August 2007. Kimura was in his orchards on the lower slopes of Mount Iwaki. The faint smell of vinegar lingered in the air in the orchards. It seems he’d been spraying vinegar during the morning. Kimura was sitting on his ladder, on the other side of a thick canopy of apple leaves, intent on his work. It was the ladder he’d been perched on when he looked down and saw a chasm open up under him. For some reason I’d imagined a rickety metal ladder, but the one Kimura was sitting on was a wooden one, worn and softened by time. His wife Michiko was at the base of the ladder, engaged in light-hearted chat. I didn’t want to disturb them, but Kimura had told me there was something he wanted to show me.
‘Take a look at this leaf. There’s a round hole in it. What do you think it is?’
He had a leaf in his hand. There was a hole right in the middle of it. It looked as though it may have been eaten by an insect. When I said so, Kimura smiled, leaning d his head to the side.

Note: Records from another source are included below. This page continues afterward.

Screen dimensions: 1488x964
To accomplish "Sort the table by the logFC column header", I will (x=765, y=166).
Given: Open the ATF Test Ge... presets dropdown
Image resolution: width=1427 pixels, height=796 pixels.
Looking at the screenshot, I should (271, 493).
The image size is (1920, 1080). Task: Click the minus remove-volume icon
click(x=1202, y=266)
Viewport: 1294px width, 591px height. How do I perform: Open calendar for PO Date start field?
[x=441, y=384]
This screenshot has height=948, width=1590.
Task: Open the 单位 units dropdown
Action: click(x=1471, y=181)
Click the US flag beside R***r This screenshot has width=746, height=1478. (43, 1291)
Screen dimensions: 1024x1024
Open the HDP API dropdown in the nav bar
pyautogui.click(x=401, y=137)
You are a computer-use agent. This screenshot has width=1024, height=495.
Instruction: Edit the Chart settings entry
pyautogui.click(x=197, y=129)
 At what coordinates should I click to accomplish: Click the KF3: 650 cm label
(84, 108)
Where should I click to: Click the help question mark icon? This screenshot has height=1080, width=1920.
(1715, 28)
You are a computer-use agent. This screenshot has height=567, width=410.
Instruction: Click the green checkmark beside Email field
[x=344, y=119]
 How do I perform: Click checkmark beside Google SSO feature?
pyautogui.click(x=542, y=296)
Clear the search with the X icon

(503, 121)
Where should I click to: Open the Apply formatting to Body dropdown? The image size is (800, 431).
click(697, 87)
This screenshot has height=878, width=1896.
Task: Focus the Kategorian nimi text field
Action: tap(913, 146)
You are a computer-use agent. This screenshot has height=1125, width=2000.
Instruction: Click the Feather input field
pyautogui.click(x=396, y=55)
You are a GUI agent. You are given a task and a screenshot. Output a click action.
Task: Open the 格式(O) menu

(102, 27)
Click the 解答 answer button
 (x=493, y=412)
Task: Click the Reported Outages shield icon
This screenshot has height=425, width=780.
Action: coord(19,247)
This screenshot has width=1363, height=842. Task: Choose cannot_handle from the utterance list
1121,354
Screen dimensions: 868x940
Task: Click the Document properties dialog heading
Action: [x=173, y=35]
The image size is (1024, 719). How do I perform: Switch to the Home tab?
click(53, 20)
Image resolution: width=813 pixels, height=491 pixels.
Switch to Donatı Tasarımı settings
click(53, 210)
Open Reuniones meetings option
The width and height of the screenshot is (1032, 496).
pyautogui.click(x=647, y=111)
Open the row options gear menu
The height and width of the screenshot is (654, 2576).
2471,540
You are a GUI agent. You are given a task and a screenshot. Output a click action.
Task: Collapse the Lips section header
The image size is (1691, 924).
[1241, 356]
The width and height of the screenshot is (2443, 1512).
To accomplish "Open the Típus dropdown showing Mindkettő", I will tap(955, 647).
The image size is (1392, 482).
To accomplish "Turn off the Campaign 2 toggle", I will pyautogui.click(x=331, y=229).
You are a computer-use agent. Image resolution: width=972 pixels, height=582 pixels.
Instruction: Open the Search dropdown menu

‘Nope. This hole was formed by the leaf itself. I thought it was done by an insect at first. But there’re no insects which would make this kind of hole. For years it struck me as strange. Then I came across a leaf with a hole like this, and beside it a typical, brownish, alternaria blotch diseased leaf. Interesting, I thought. So I decided to watch and see what would happen to the alternaria blotch. The diseased area became parched and brittle. The leaf cut off the supply of moisture to those parts, those parts only, as though it was trying to starve them. The diseased leaf then fell, and it had holes. Not only that. Since the time these holes started appearing, the small leaves next to it gradually got bigger. The tree was making up for those leaves that were lost. I used scales to measure them, and found that the size of the holes that developed, and the amount the other leaf increased in size, were about the same. When many more holes appear, and the tree cannot make up for them, new leaves come out at the tips of the branches. When I fertilized the orchards in the past, these holes never developed, even when they were affected by disease. There are only just enough nutrients in the orchards, so I think that the trees relied on their innate, natural vitality. The more you learn about nature, the more amazing it is.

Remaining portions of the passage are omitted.